— START OF EXERCISE INPUTS —

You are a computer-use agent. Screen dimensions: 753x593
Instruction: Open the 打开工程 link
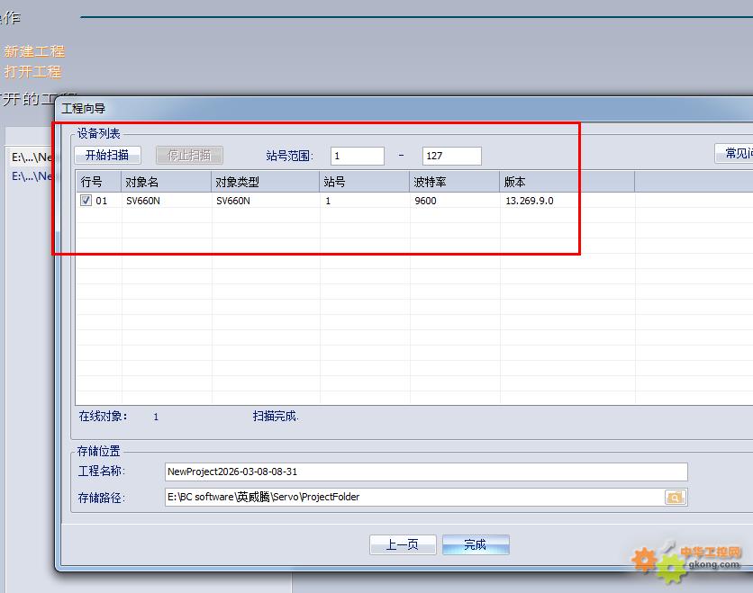click(x=32, y=71)
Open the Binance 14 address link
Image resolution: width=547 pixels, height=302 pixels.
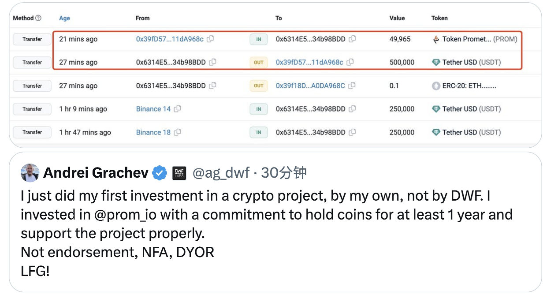[x=153, y=109]

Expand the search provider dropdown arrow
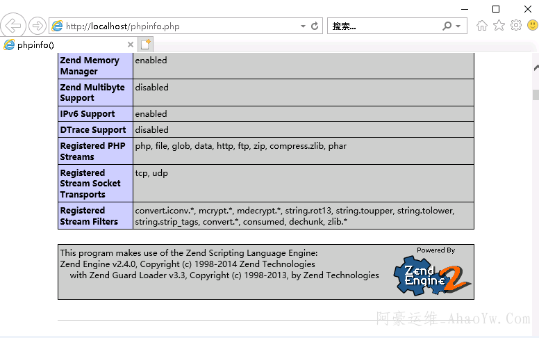(x=458, y=26)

— END OF EXERCISE INPUTS —

■ **DIRECTIONS FOR THIS TASK**
Rewrite the listing above with every "link" swapped for "hyperlink", keeping everything else the same and leaving out the pictures.

■ **SOLUTION FOR THIS PROBLEM**
You are a computer-use agent. Screen dimensions: 753x593
Instruction: Open the 打开工程 hyperlink
click(x=32, y=71)
Open the Binance 14 address hyperlink
Image resolution: width=547 pixels, height=302 pixels.
[x=153, y=109]

Expand the search provider dropdown arrow
(x=458, y=26)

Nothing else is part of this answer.